* _YOUR TASK_
Would you please return only the lines from the one with "Given: Click the Learn menu item" through the last line of the records below, leaving the pictures out?

* _SUPPLIED DATA_
○ ○ ○

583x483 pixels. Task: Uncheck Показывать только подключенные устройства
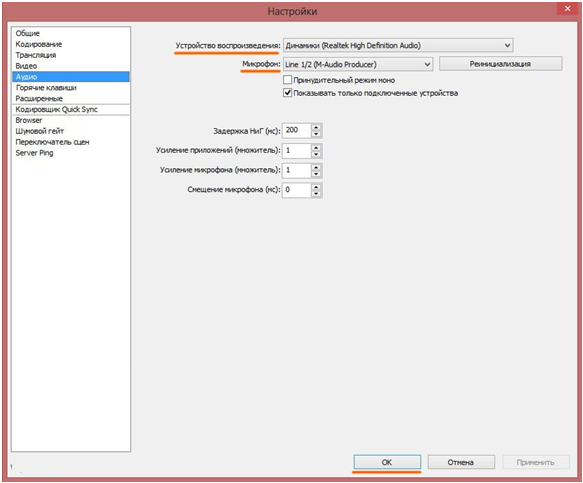287,93
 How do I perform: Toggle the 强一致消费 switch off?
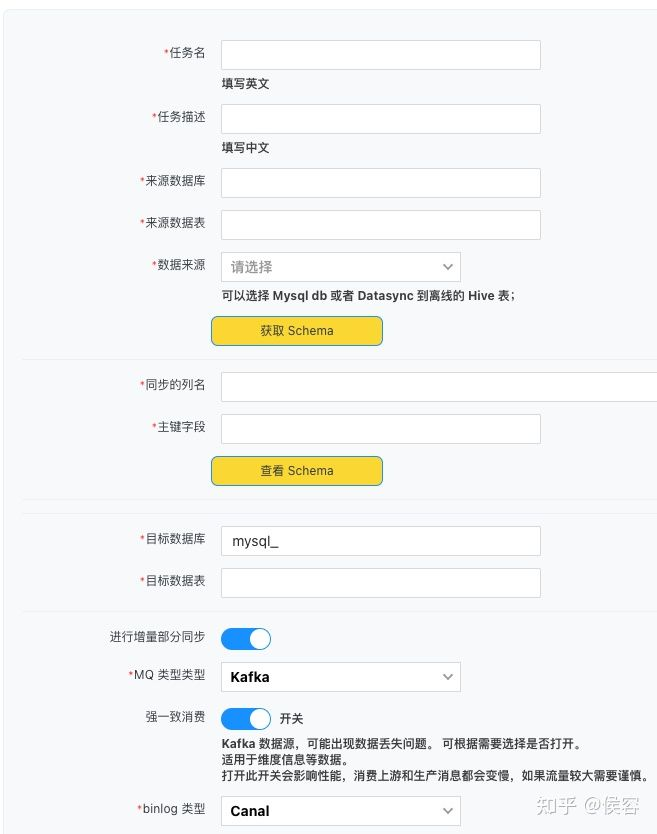(x=246, y=719)
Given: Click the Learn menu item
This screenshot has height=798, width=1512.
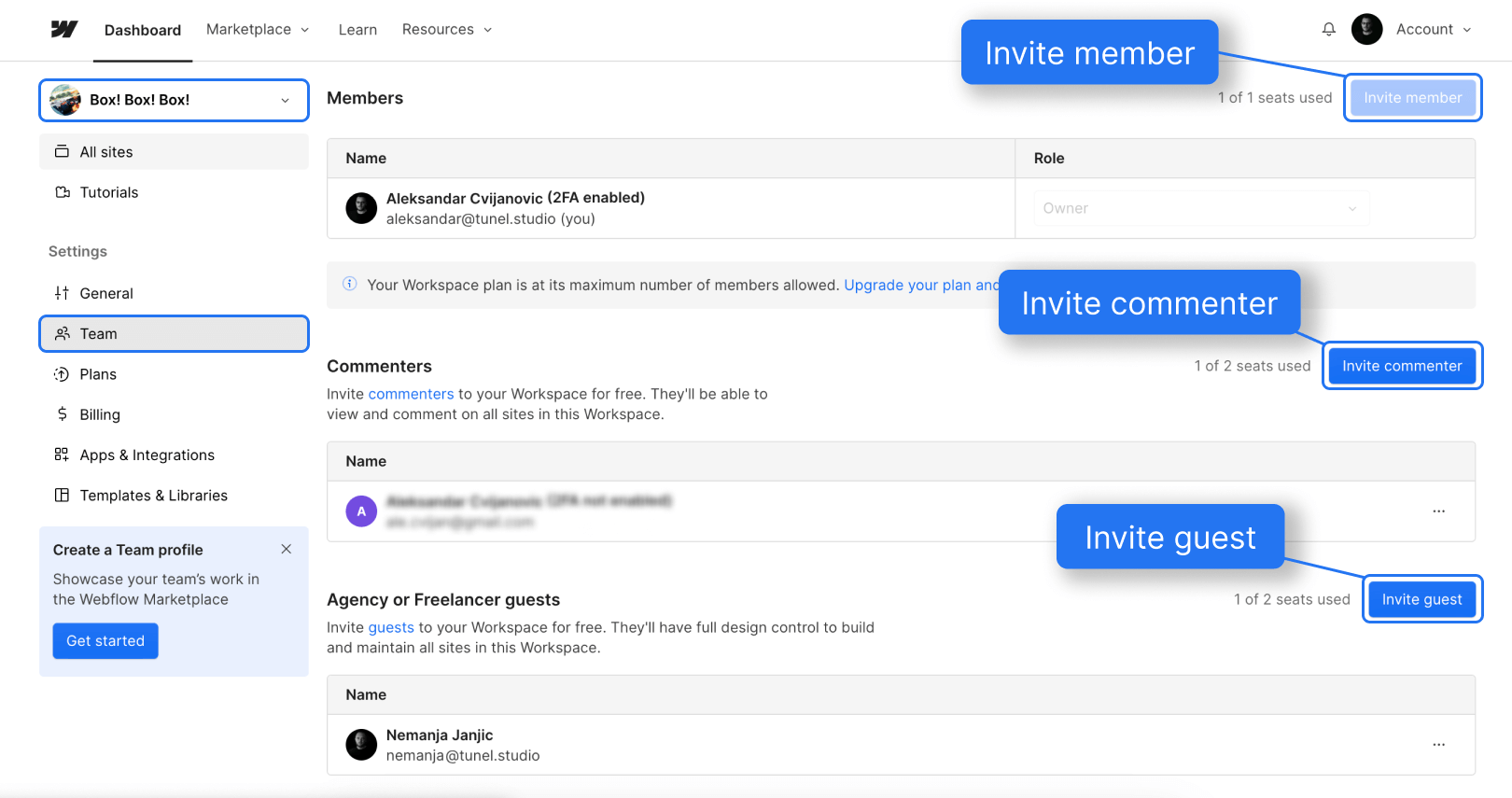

○ ○ ○

* _ANSWER SPACE_
Given: Click the Learn menu item
This screenshot has height=798, width=1512.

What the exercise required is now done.